Although most studies investigating EMT and MET focus on carcinomas that are of epithelial origin, there is also evidence of an “MET-like phenomenon” in sarcomas that arise from mesenchymal cells. MET in sarcomas likely involves the same factors as those controlling EMT in carcinomas (46). To test whether PSFs can also drive MET in sarcomas, Somarelli et al. investigated the effect of GRHL2 in RD (rhabdomyosarcoma) and 143B (osteosarcoma) cells. Unexpectedly, GRHL2 overexpression did not have an effect on ZEB1 or E-cadherin levels in these cells. By contrast, miR-200 transfection led to a significant increase in E-cadherin, but without any effect on cell morphology. However, the combination of GRHL2 overexpression and miR-200 transfection had a synergistic effect on E-cadherin and led to a morphological change consistent with MET. Modification of the TCS model such that ZEB1 inhibited GRHL2 activity yielded model results consistent with the experimental data. This model-predicted inhibition of GRHL2 activity by ZEB1 could be caused by the ZEB1 cofactor BRG1: knockdown of BRG1 while GRHL2 was expressed led to a significant increase in E-cadherin (46).

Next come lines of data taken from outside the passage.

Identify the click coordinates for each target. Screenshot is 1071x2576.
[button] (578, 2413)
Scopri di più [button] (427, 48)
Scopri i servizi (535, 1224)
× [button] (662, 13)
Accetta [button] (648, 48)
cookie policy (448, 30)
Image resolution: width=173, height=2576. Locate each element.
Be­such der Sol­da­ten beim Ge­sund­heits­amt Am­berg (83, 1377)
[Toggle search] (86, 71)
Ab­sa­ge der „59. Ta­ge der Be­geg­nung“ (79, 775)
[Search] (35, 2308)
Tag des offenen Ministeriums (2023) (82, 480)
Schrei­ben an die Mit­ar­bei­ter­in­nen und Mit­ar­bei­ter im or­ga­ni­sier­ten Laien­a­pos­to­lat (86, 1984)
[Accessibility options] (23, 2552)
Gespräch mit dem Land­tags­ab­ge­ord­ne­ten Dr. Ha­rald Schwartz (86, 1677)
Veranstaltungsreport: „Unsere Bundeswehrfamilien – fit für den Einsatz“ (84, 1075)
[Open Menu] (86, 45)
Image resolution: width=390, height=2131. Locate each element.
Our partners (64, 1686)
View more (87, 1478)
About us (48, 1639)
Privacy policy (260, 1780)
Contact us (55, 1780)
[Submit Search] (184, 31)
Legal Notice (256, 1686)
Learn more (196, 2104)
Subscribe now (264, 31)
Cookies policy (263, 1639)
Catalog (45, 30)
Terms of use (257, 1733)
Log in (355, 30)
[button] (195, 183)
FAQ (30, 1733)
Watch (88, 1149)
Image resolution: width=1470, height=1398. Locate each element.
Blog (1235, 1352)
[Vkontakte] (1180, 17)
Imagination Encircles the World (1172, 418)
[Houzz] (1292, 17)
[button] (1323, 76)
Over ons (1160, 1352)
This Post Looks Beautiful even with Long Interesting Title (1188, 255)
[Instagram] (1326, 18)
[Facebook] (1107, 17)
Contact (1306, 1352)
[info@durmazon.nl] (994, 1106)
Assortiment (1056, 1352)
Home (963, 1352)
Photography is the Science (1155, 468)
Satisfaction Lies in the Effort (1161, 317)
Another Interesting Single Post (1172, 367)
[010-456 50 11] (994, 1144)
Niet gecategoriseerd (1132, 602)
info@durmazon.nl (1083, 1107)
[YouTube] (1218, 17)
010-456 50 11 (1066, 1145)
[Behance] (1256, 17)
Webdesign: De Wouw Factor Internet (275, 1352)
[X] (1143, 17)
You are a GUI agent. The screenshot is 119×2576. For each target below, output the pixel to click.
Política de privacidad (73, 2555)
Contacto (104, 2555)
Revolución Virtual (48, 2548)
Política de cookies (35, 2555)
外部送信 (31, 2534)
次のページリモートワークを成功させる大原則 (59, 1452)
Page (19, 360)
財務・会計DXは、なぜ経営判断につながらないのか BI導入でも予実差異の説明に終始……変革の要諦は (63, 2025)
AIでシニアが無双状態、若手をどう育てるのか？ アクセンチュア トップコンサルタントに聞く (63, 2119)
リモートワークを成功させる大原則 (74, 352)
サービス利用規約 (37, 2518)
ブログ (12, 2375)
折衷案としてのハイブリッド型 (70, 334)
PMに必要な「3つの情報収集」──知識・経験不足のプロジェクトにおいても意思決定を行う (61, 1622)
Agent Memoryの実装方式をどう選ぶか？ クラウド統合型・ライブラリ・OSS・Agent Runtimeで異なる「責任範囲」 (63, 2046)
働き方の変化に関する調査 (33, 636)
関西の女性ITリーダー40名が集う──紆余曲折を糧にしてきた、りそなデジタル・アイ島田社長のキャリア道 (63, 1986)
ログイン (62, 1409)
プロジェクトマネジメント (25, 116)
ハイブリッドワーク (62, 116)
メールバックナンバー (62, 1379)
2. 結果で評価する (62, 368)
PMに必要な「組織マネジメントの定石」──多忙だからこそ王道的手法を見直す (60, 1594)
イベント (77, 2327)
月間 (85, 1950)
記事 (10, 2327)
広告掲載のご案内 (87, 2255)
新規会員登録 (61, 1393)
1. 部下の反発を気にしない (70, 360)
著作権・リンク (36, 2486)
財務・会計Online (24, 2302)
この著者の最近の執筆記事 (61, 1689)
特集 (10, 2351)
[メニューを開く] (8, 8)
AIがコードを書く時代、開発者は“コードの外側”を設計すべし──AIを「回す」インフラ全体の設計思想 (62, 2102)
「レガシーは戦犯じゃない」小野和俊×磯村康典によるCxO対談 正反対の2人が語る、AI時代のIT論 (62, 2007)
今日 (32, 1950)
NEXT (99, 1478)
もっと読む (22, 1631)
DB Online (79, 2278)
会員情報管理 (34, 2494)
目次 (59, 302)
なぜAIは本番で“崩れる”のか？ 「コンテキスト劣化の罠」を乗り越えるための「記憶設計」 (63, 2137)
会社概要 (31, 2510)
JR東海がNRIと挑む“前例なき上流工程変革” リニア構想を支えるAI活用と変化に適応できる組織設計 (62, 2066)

Systems-Level Modeling of EMT

Although ODE models such as the core regulatory models presented above help in the quantitative understanding of the network, they require detailed knowledge of which regulators are connected and of the kinetic parameters that govern those interactions. This is problematic for system-level models of EMT that contain a large number of regulators implicated in EMT, including the connection to upstream and downstream signaling events. To deal with these issues, researchers have employed several computational approaches: first, by studying classes of ODE models rather than single ODE models. Second, by studying ODE models with very different parameter combinations yet with similar dynamic behavior. Third, by studying Boolean models which need no parameter estimates. Below we discuss how these approaches have been applied to EMT.

Classes of ODE Models

The ERK and Wnt pathways induce EMT via activation of SNAIL and SLUG and are thought to be highly connected via coupled feedback loops (CFLs) (47). To investigate the functional roles in regulating EMT, Shin et al. (47) combined established, basic ODE models for the ERK and Wnt pathway using six established CFLs as connections between these pathway models. These connections can be turned ON (included) and OFF (excluded), which resulted in 26 = 64 different ODE models (for example, in model F1 F2 F4, CFLs 1, 2, and 4 are ON and CFLs 3, 5, and 6 are OFF). Since CFL F6 had only a minor effect on the response of the system, it was excluded from the analysis, so only 32 models were considered further. The behavior of these models was greatly affected by the exact CFL combination employed, and this shows that combination of a limited number of components can encode “biological specificity” (47), similar to Hanahan and Weinberg’s notion of signaling pathways as “electronic integrated circuits” (48). Simulations with these models predicted an important role for Raf kinase inhibiting protein (RKIP) in shaping the dynamics of ERK activity and E-cadherin expression in response to activation of ERK and/or Wnt signaling. This result may explain why RKIP expression is inversely related to metastasis in many cancers (47).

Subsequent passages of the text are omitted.